───── Petikan Halaman ─────
Beberapa hari yang lalu saya berkunjung ke satu museum yang mengabadikan cerita para Pembela Tanah Air menjaga perdamaian Indonesia dari Belanda. Terdorong dari cerita-cerita almarhum Kakek yang juga pernah menjadi relawan PETA, saya tertarik mengetahui bagaimana pemuda Indonesia merebut kembali tanahnya, merdeka dari para penjajah.
Berjalan beberapa waktu, saya juga mengunjungi museum mengenai sejarah sumberdaya alam Indonesia. Memang benar, dari beberapa ratus tahun yang lalu, kekayaan alam Indonesia sudah diperebutkan oleh bangsa-bangsa besar—atau lebih tepatnya, bangsa-bangsa yang menjadi besar karena memperebutkan kekayaan Indonesia. Dari mulai cengkeh, lada, dan berbagai tanaman obat, kini telah menjadi bahan-bahan sehari-hari yang bisa dinikmati rakyat Indonesia.
Esoknya pun saya bertemu teman yang seumuran, yang sekarang sudah memiliki anak seusia taman kanak-kanak dan sedang sibuk menyiapkan kepindahan rumah pertamanya. Sebagai keluarga muda di kota, segala pengeluaran rumah dan sekolah anak kini sangat tidak realistis bagi yang berpenghasilan UMP. Kini, bahkan belum tentu semua orang bisa berpengasilan tetap sesuai UMP.
Jalan-jalan saya pada pekan itu, ternyata lebih reflektif dari yang saya kira. Jika kita mempercepat waktu hingga saat ini, apakah tanah ini benar-benar milik kita? Apakah sumberdaya alam itu juga benar-benar milik kita? Akankah pemuda Indonesia bisa memiliki sepetak tanah di negeri ini yang ia katakan “rumah”?
Perebutan Kekayaan Masa Kini
Pada sebuah kesempatan belakangan ini Menteri Keuangan RI, Ibu Sri Mulyani, mengatakan akan sulit bagi generasi milenial memiliki hunian[1]. Hal ini dikarenakan kenaikan gaji tahunan generasi milenial tak sebanding dengan kenaikan harga rumah. Fenomena ini, di antara kompleksitas sistemik lainnya, juga beriringan dengan semakin kuatnya aktor-aktor finansial yang kemudian mempengaruhi bagaimana hunian diproduksi.
───── Daftar Catatan ─────
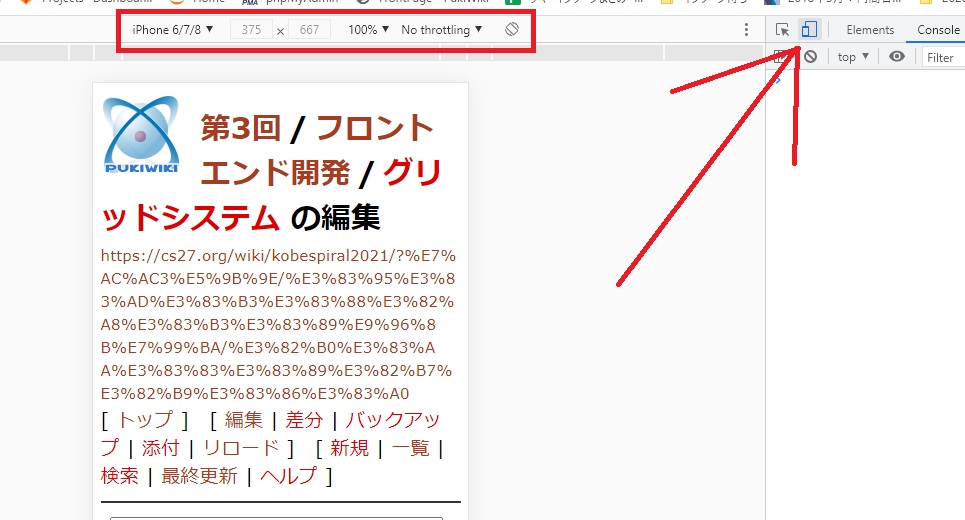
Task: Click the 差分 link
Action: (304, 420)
─────
───── Daftar Catatan ─────
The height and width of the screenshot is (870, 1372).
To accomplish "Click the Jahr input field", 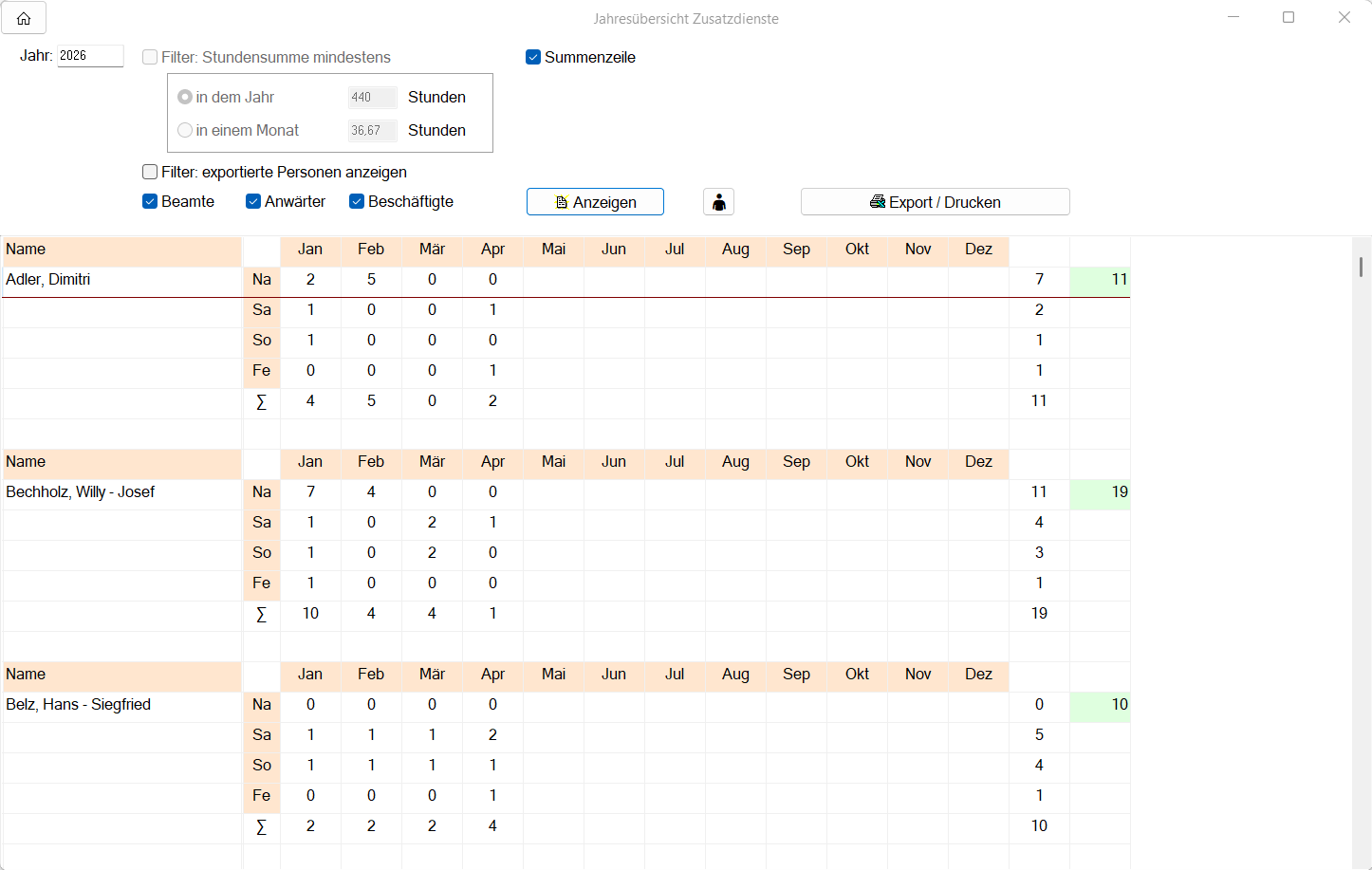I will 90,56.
─────
| Soal A |
Apakah tiap pernyataan berikut sesuai dengan petikan halaman? Jawab ya atau tidak, lalu kutip persis kata-kata penentunya dari petikan halaman.
(i) Penulis mengunjungi museum tentang sejarah sumber daya alam Indonesia.
(ii) Anak teman penulis sudah seusia sekolah dasar.
(iii) Kakek penulis pernah menjadi relawan PETA.
| Soal B |
Lanjutkan petikan halaman tentang perebutan tanah dan hunian mulai setelah kalimat terakhirnya.

| Jawaban Tertulis A |
(i) Ya: "saya juga mengunjungi museum mengenai sejarah sumberdaya alam Indonesia"
(ii) Tidak: "sudah memiliki anak seusia taman kanak-kanak"
(iii) Ya: "almarhum Kakek yang juga pernah menjadi relawan PETA"

| Jawaban Tertulis B |
Paradoksnya, ternyata finansialisasi perumahan yang juga memiliki tujuan untuk memberikan orang-orang kesempatan memiliki hunian pada lahan yang terbatas, justru membuat hunian hanya bisa dinikmati oleh kalangan yang mampu saja[2]. Contohnya, riset Kompas mengatakan bahwa milenial yang bekerja di tengah kota Jakarta dengan gaji di bawah Rp 4,5 juta hanya mampu menjangkau perumahan di sekitar Kabupaten Tangerang, Kabupaten Bogor, atau Kabupaten Bekasi dan Kabupaten Karawang yang jaraknya 30-50km dari pusat kota.
Perampasan tanah dan hak atas kota maupun hunian ini juga kita temukan dalam konteks-konteks lainnya di Indonesia. Masih banyak kita temukan praktik diskriminatif terhadap kelompok-kelompok termarginalkan terkait akses mereka akan hunian yang layak. Seperti yang ditemukan di Jogja, diskrimasi warga non-pribumi berpuluh tahun lamanya mendorong mal-administrasi pertanahan terhadap WNI berketurunan Tionghoa hingga saat ini[3].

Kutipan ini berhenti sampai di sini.